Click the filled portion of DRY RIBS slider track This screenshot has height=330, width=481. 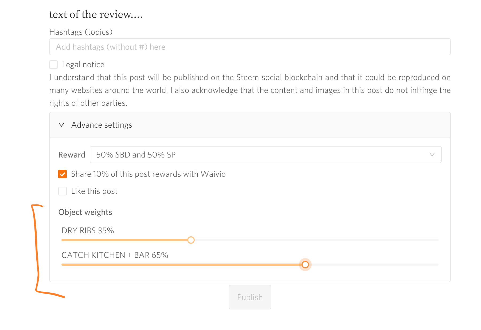(x=126, y=240)
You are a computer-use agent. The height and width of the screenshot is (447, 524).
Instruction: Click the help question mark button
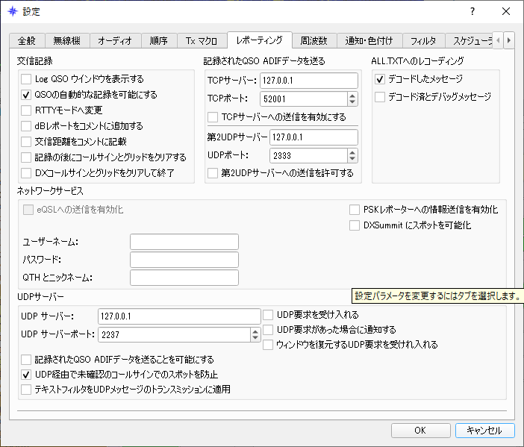click(471, 12)
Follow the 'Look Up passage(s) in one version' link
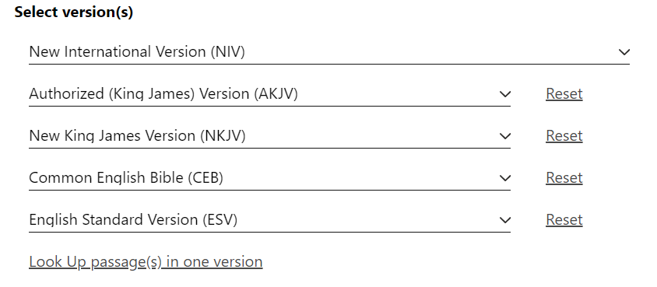Viewport: 657px width, 287px height. click(x=146, y=262)
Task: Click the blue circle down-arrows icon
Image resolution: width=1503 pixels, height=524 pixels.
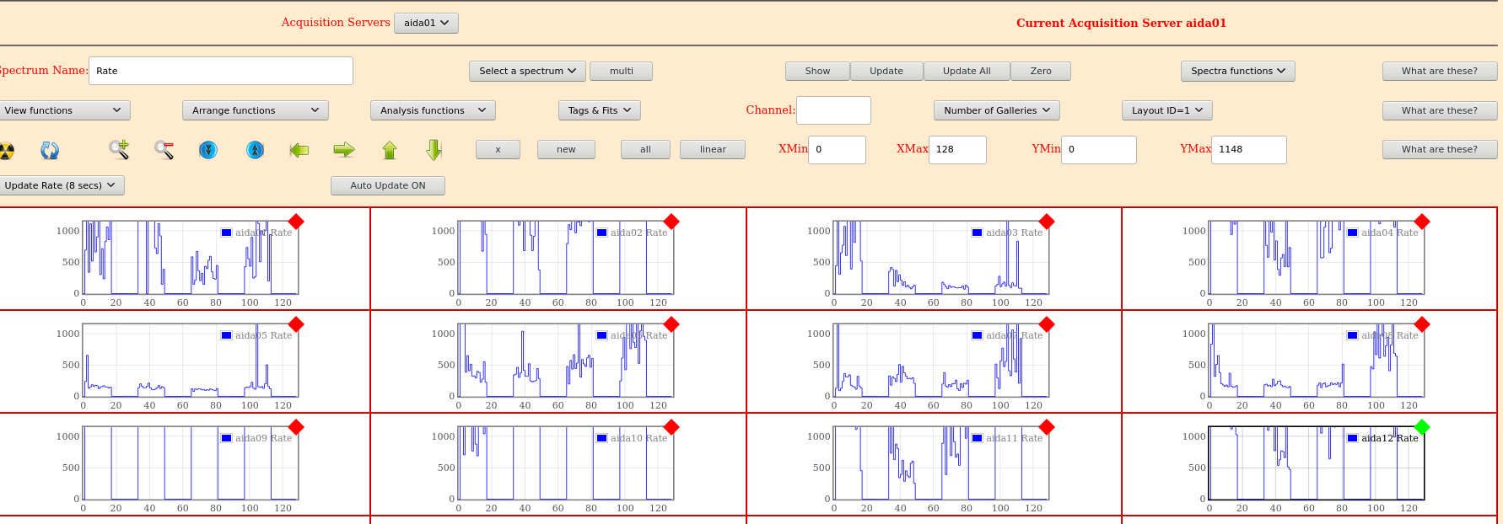Action: [208, 150]
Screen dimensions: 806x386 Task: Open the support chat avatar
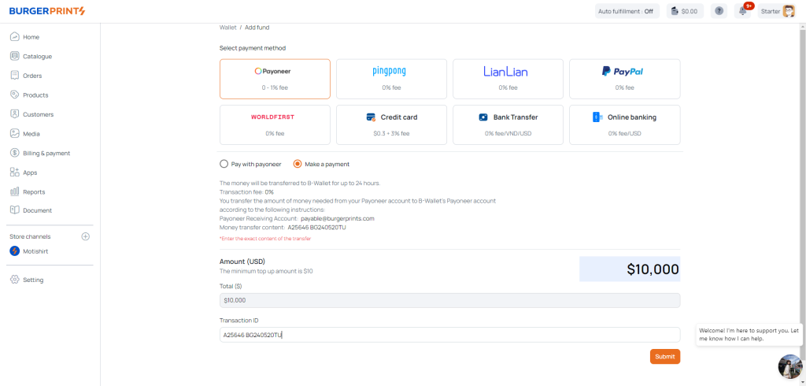789,366
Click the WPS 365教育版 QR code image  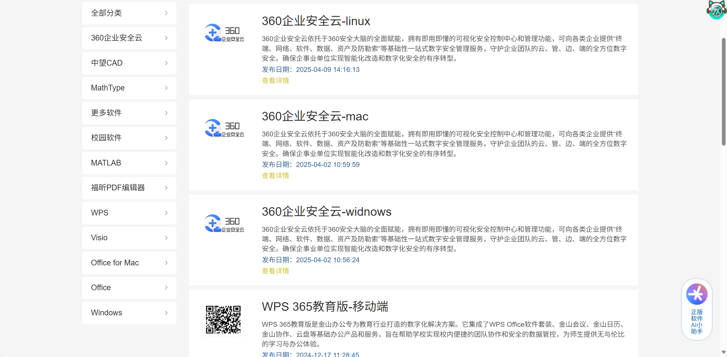pos(223,319)
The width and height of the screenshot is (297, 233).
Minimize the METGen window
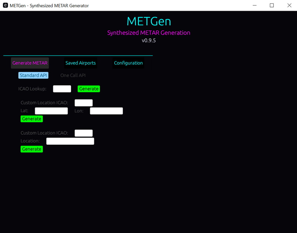click(254, 6)
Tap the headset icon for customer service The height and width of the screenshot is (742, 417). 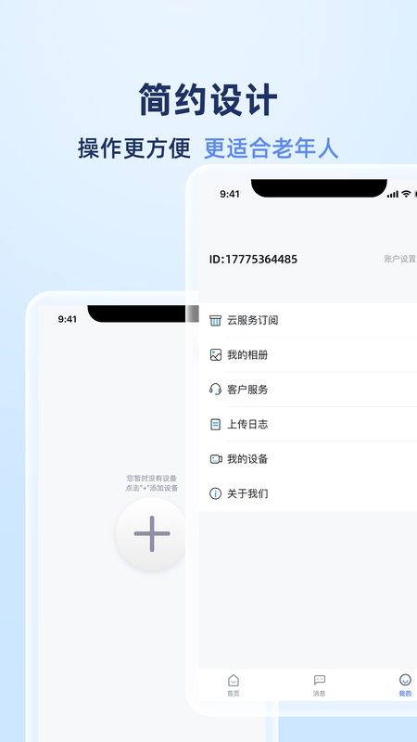tap(215, 390)
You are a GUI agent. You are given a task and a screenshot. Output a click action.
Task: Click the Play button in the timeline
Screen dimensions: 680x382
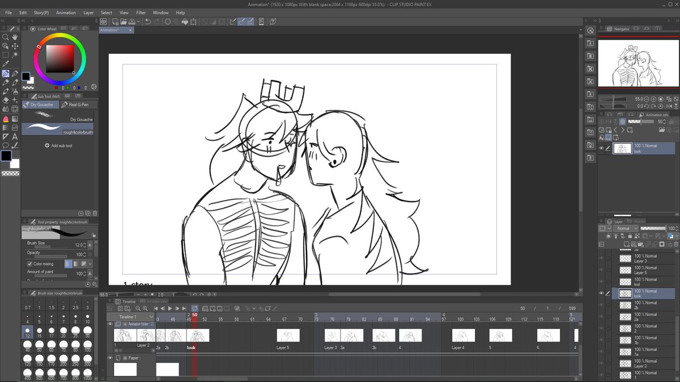(x=169, y=308)
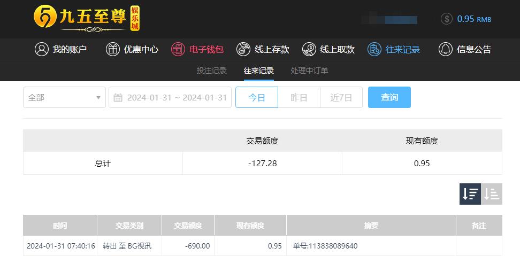Click the 九五至尊 logo
Screen dimensions: 520x256
87,19
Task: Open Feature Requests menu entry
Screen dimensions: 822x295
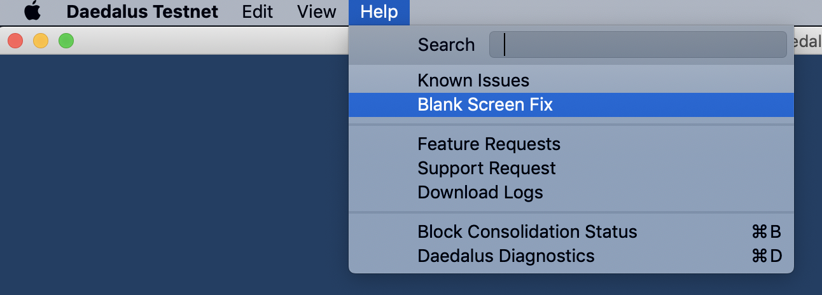Action: click(x=489, y=144)
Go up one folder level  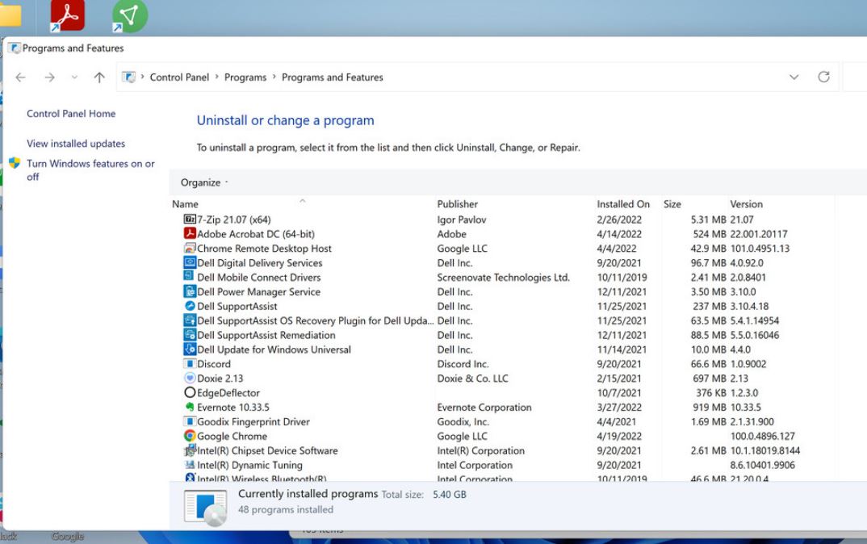click(x=99, y=77)
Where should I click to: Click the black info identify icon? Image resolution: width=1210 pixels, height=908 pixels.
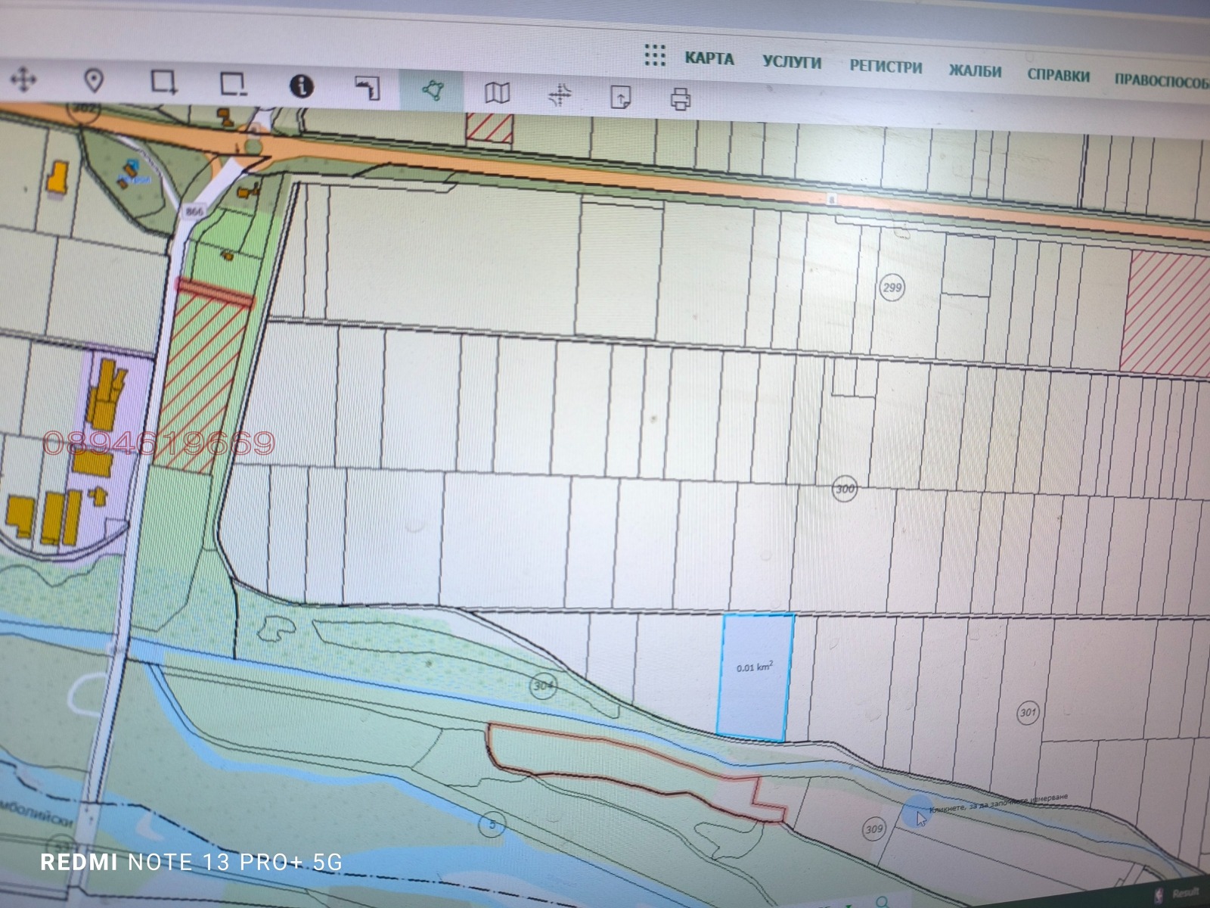click(302, 86)
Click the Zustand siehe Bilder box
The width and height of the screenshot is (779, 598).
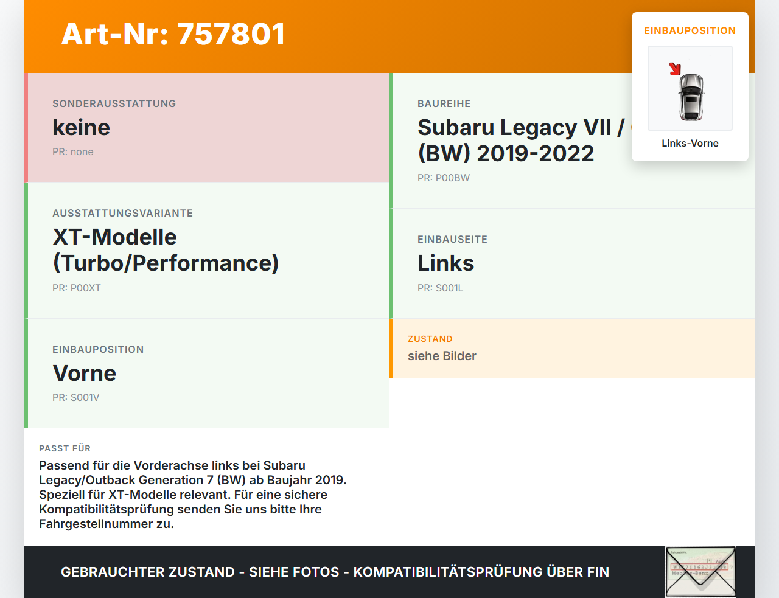[572, 348]
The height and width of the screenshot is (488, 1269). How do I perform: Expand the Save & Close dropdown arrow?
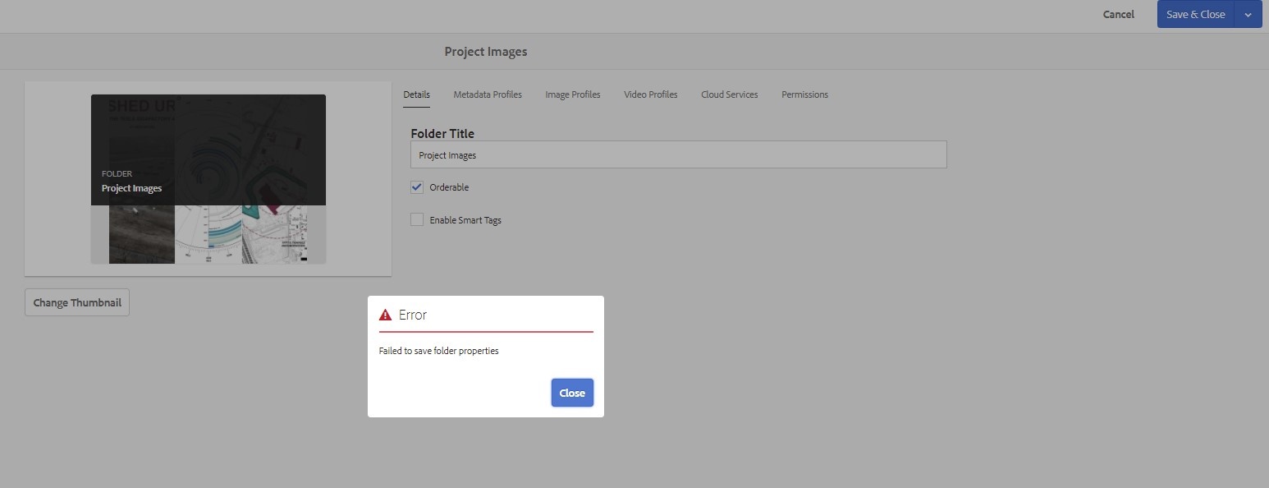pos(1248,15)
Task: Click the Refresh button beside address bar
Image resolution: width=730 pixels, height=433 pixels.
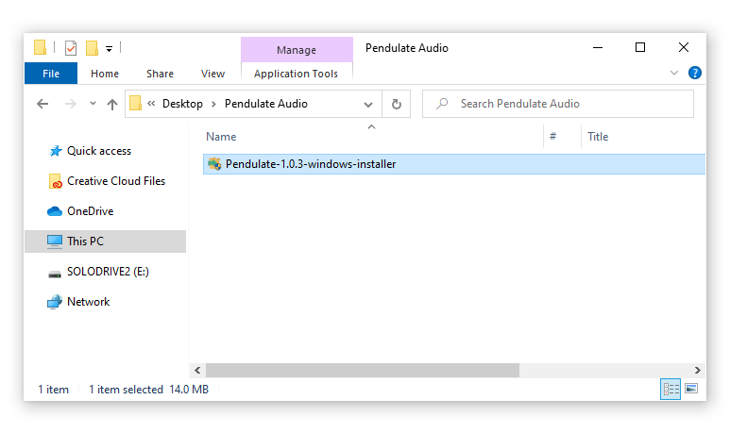Action: [x=397, y=104]
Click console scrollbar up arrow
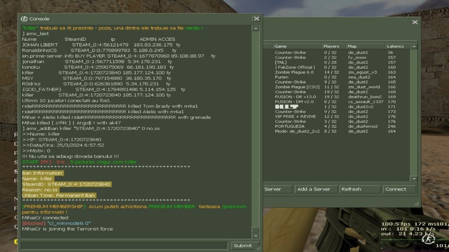This screenshot has width=449, height=252. (255, 28)
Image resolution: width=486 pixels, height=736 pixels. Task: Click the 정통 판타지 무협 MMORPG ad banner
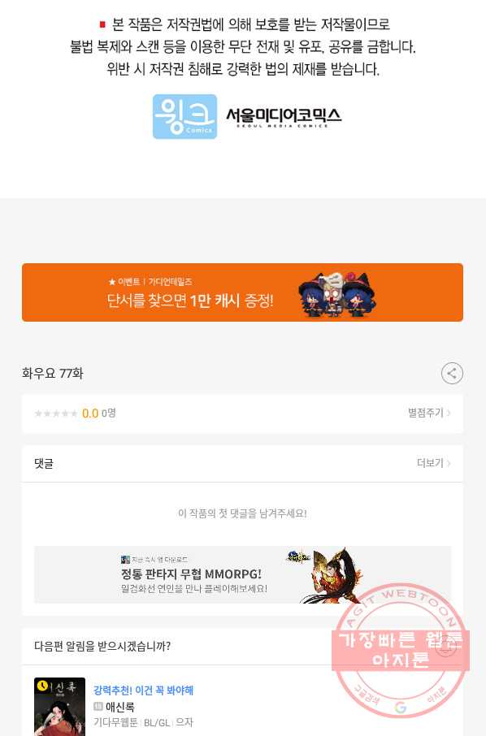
---+---
▸ **What you need to do**
Reply with nothing but a number: how many lines of the entries above contain the string "agent"?

▸ **Response to the task**
2